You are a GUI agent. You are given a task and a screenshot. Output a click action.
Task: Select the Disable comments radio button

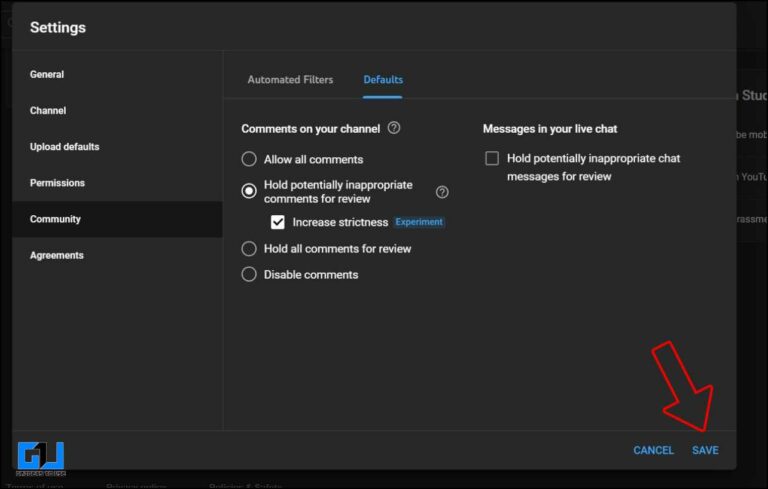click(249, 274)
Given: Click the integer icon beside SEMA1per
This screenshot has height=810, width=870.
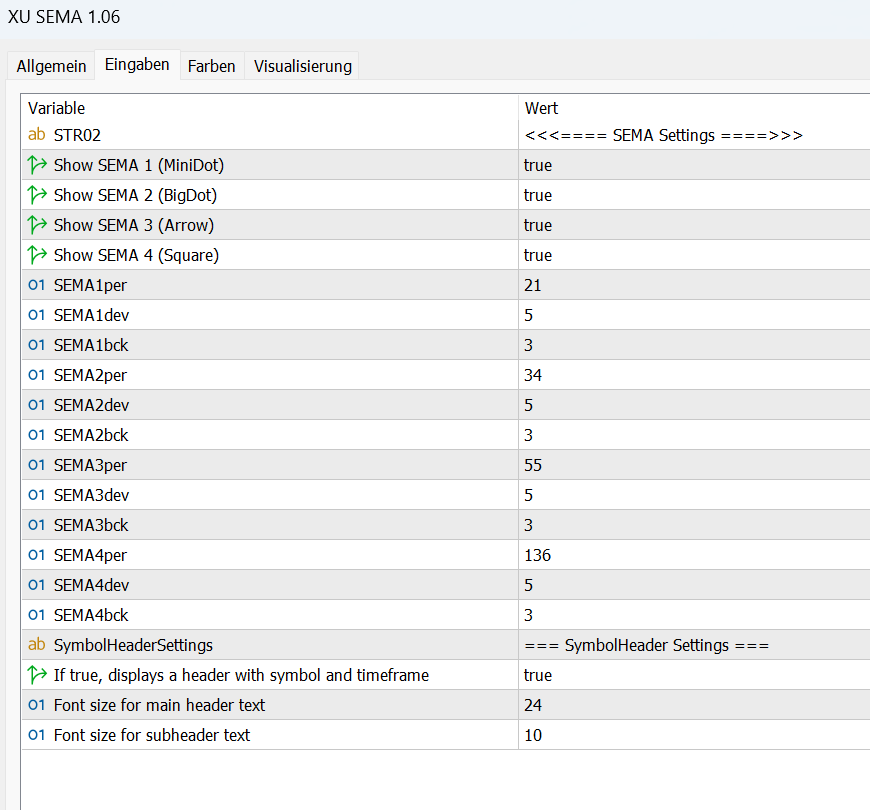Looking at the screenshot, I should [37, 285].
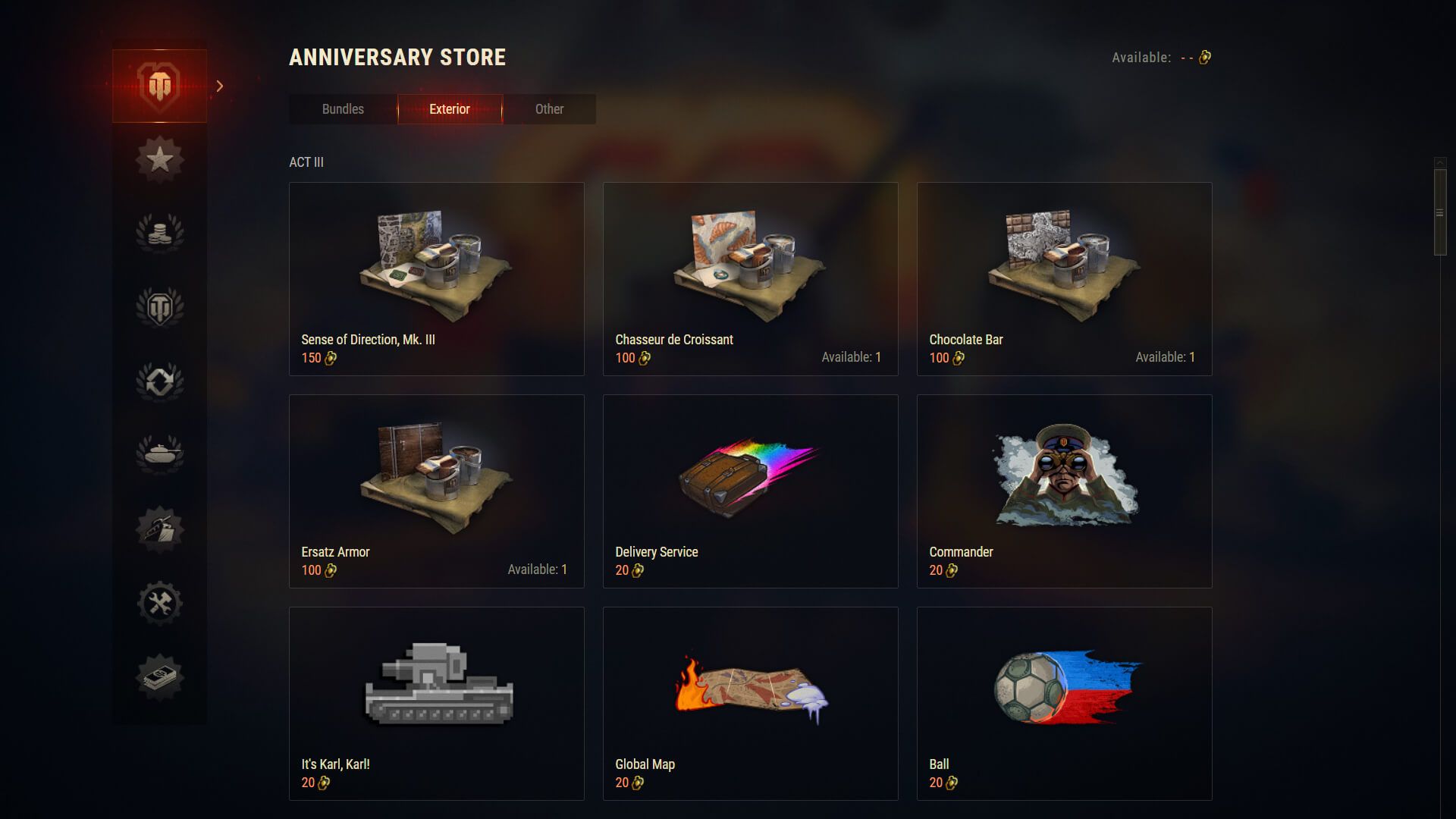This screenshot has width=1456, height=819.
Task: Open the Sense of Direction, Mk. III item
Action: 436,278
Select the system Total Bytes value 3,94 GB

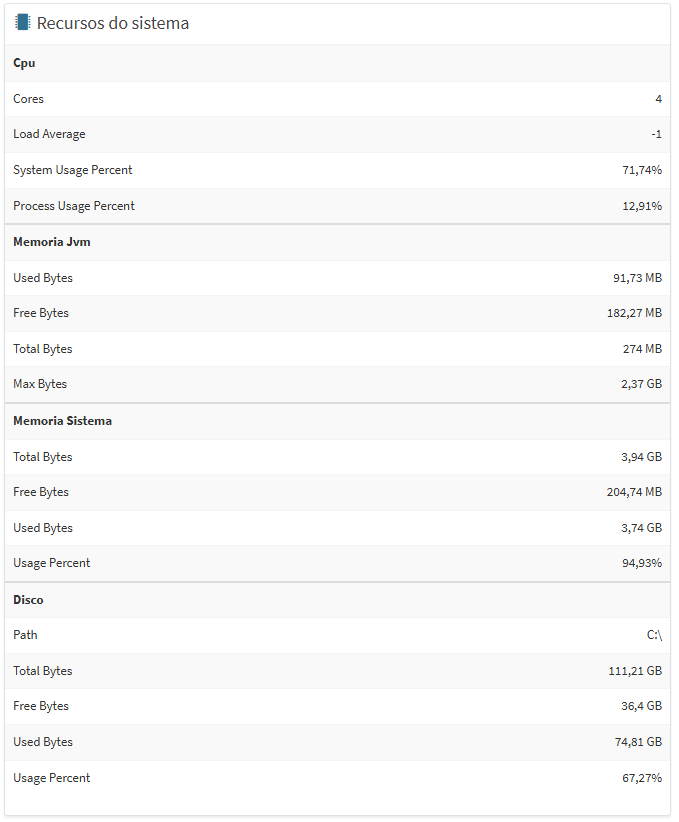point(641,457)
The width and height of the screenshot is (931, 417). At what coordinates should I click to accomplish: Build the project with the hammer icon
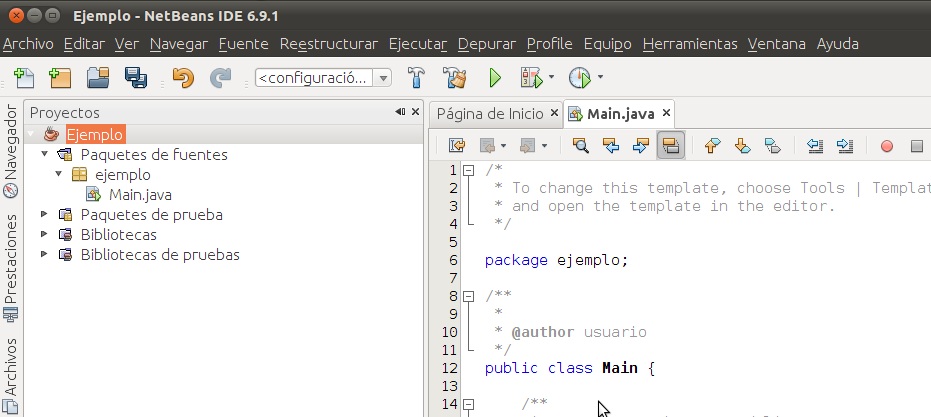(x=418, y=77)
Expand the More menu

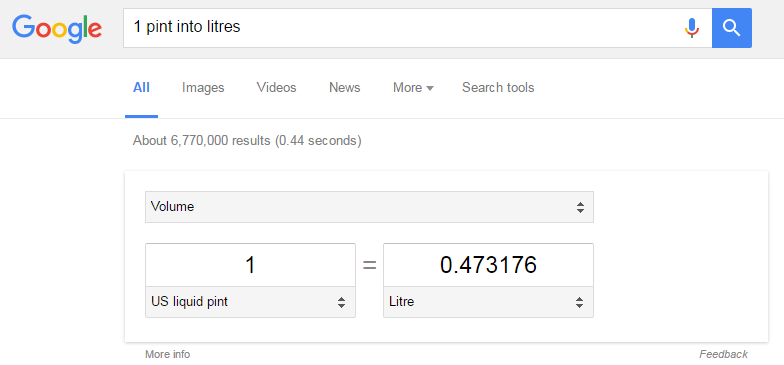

++++++++

Render every line of the listing above as a Markdown table with the columns Row and Entry, numbering the rows and skipping blank lines. Leave the pictures out.

:: Written response ::
| Row | Entry |
|---|---|
| 1 | You are a GUI agent. You are given a task and a screenshot. Output a click action. |
| 2 | Task: Select the Disable comments radio button |
| 3 | click(249, 274) |
| 4 | Given: Click the integer icon beside SEMA1per |
| 5 | This screenshot has height=810, width=870. |
| 6 | Looking at the screenshot, I should [37, 285]. |
| 7 | This screenshot has width=1456, height=819. |
| 8 | Task: Open the Sense of Direction, Mk. III item |
| 9 | Action: 436,278 |
| 10 | Select the system Total Bytes value 3,94 GB |
| 11 | point(641,457) |
| 12 | The width and height of the screenshot is (931, 417). At what coordinates should I click to accomplish: Build the project with the hammer icon |
| 13 | (x=418, y=77) |
| 14 | Expand the More menu |